皆は生活を変えることを嫌がるだろうか。いや、私がお店に雇われた時の反応からして、街の中はやっぱり憧れみたいだった。
皆が望んでくれるのなら、私はめちゃくちゃ頑張って働いて、お金を貯めて皆の市民権を買う! 自分一人で街中に生活を移すのよりも時間がかかっちゃうと思うけど、やっぱり家族と離れるのは寂しいのだ。
友達やご近所さんもって言いたいところだけど……さすがにそれは難しいから目を瞑るしかないかな。
でも例えばエミリーが街中に行きたいって私に話をしてきたら、全力でサポートはすると思う。敬語や読み書きを教えれば街中でも働けるだろうし、私に余裕があればお金を貸すことも……考えちゃう気がする。
まあその辺は、その時その時に考えるしかないよね。とりあえずこれからの目標は、頑張って働いてお金を貯めて、街中に部屋を借りて生活を街中に移すこと。それから家族皆の市民権を買えるだけのお金を貯めて、家族も一緒に街中に引っ越すことだ。
やばい、めちゃくちゃやる気が湧いてきた……今までは頑張る方向性が分からなかったけど、これからは頑張れば私が望んだもっと快適で平穏な生活が手に入るのだ。そんなの頑張るしかないよね!
とにかく、今日帰ってから皆に話をしてみよう。
「ははっ、やる気十分みたいだね」
「はい! 精一杯お仕事を頑張ろうと思います!」
「期待してるよ。うちの商会は良い働きをした人にはボーナス――特別に支給する給料って言えば伝わるかな? それも支給してるから頑張って」
それってボーナス……! ボーナスが振り込まれた時の嬉しさは言葉では言い表せないほどだ。もらえるように頑張ろう、ボーナスめっちゃ欲しい。
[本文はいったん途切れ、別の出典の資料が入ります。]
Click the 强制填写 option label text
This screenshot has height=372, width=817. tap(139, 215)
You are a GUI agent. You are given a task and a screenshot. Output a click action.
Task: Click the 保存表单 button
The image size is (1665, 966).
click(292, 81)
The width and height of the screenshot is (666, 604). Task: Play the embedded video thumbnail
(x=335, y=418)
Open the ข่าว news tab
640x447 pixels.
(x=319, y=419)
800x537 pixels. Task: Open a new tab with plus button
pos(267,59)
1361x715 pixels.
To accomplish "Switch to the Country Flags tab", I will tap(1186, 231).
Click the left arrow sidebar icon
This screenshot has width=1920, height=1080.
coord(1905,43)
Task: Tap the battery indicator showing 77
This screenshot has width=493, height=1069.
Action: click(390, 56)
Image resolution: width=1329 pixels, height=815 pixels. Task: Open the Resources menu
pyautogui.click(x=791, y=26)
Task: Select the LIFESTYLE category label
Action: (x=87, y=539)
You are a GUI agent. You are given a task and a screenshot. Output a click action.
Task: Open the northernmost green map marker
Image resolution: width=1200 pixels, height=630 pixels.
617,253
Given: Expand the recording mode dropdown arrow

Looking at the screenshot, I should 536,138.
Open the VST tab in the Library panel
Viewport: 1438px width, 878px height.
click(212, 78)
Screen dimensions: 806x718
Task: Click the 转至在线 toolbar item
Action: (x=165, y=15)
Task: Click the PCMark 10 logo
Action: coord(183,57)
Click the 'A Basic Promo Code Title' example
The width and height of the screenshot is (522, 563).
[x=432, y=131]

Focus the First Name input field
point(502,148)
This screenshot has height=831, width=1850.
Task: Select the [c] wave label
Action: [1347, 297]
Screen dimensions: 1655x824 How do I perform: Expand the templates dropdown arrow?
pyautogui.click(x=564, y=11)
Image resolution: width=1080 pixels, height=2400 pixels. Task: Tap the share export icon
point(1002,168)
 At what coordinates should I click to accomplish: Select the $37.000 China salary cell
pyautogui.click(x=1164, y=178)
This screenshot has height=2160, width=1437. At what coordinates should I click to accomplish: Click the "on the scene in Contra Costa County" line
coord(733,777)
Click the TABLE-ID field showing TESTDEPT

「じゃあ話はこれで終わりで良いね。お昼ご飯を食べてから市民権を買いに行こうか。ジャック、今日のお昼は特別に私が奢るよ。お金を渡すから二人でどこかに行って食べてきなさい」
「良いのですか? ありがとうございます」
「ギャスパー様、ありがとうございます」
そうして話を終えた私とジャックさんは、昼食代をもらって商会長室を後にした。なんか凄いことが起こりすぎて現実感がないけど、私は正式に雇われて市民権を買ってもらえて毎日ここに通うんだよね……
スラム街からの脱出に一歩どころか五歩ぐらい前進だ。これから頑張ろう!
「それにしても驚いたなぁ」
ジャックさんは商会長室を出て、階段を静かに降りながらそう呟いた。
「ジャックさんも本店勤務に昇進だってね」
「ああ、レーナのおかげだよ。ありがとな」
「ううん。私こそジャックさんのおかげで正式に採用してもらえたよ。ありがとう」
私達はお互いに感謝しあって、嬉しさに笑い合った。
「なに、良い話だったの?」
「あっ、ニナさん」
「いい話すぎて驚いてばかりだったぜ。まずは俺が本店勤務になった。それからレーナも正式に雇われて毎日ここに通うことになった」
「え、じゃあレーナちゃんとは同僚ってこと!?」
ニナさんは休憩中だったようで席に着いて食事をしていた手を止めて、椅子から立ち上がって私の前で中腰になった。
「レーナちゃん、これからよろしくね」
「はい。よろしくお願いします!」
「ふふっ、嬉しそうね。レーナちゃんはどんな仕事をするの?」
「私は筆算の授業と帳簿の計算確認と雑用って聞きました」
「あの筆算をちゃんと学べる日が来るのね。ジャックから初めて聞いた時には本当に驚いたわよ。あんなに便利なものをスラムの子が考えたなんてってね。楽しみにしてるわ」
「は、はい! 精一杯頑張ります」
なんか筆算への期待値高くない……? 私で大丈夫か心配になってきた。瀬名風花として生きていた時だって算数なんて忘れかけてたのに、今はもっと忘れてるよ……頑張って思い出しておこう。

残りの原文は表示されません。